Once you’ve gathered five shines, you’ll be able to face off against Fury Bowser, but despite his cool aesthetic, the fight against Fury Bowser was relatively monotonous and somewhat disappointing. You’ll need to face him more than once to defeat him, and despite his move-sets varying a little each time, the fight boils down to nothing more than avoiding some obvious attacks and pounding his clear weak point when it’s available. Also, as a result of being gigantic, Giga Cat Mario loses all the fluidity of Cat Mario and feels rather cumbersome and lethargic. It’s actually very easy to stay hidden behind scenery, wait for Fury Bowser to do his thing and attack when he’s vulnerable. There were times where I felt I managed to glitch the fight; it was that easy to avoid everything. Super Mario 3D World’s boss fights were easily it’s biggest disappointment, and Bowser’s Fury sadly suffers the same fate.

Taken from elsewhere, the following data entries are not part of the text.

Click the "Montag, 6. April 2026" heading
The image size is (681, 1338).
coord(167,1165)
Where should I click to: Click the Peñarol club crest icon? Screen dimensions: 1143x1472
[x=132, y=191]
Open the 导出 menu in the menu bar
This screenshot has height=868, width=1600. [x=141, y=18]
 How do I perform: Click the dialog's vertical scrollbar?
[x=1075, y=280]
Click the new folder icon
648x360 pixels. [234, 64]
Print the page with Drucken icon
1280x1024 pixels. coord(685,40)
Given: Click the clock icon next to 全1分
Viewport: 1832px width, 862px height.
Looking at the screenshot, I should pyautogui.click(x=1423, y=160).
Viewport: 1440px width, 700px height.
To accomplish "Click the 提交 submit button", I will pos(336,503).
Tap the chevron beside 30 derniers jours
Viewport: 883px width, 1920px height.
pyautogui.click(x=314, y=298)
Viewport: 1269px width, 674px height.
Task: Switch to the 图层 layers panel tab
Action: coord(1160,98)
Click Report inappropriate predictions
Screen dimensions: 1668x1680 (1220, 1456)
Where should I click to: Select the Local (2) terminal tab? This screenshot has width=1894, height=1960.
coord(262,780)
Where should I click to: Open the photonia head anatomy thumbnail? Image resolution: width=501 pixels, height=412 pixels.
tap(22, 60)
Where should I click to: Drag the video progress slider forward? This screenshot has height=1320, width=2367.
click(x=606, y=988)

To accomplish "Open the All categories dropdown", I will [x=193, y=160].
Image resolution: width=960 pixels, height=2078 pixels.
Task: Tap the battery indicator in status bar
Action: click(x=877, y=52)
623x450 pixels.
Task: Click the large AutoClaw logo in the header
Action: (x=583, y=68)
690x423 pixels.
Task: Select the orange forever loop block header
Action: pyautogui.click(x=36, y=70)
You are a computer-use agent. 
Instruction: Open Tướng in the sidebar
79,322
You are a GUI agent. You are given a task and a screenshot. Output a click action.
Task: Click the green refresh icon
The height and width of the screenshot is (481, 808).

That being said, I found Bowser’s Fury to be an absolute blast from start to finish. It’s a relatively short mode, but it still took me around four hours to gather enough Cat Shines to defeat Bowser, while another two or three hours would be needed to 100% everything. The story is completely bonkers, the platforming is nigh-on-perfect, and visually it looks stunning in both docked and handheld mode. There are a few little blemishes when playing on the go where background elements pop in and out, while textures can be a little blurry close up, but it doesn’t distract from the gorgeous world of Lake Lapcat.
Bowser’s Fury is gorgeous from frozen forests to lava-filled pools and one of the best looking Switch games to date. What’s more, Super Mario 3D World + Bowser’s Fury has a simply masterful soundtrack that had me humming tracks in my sleep. I can’t underestimate just how much of an impact the music had on my overall experience; Nintendo manages to perfectly encapsulate what joy sounds like with every tune!
Super Mario 3D World + Bowser’s Fury is pretty much the perfect Mario game thanks to Nintendo’s little Switch tweaks, resulting in near-perfect platforming, gorgeous visuals and a joy-filled soundtrack that easily captures the soul of the series in every beat. Both games suffer a little from some rather lacklustre and repetitive boss fights, while 3D World’s camera and motion controls take a little gloss off the shine, but be in no doubt that this package is an essential purchase for all Switch owners. Bowser’s Fury feels like it’s just the start of something bigger and I can’t wait to see where the series goes next.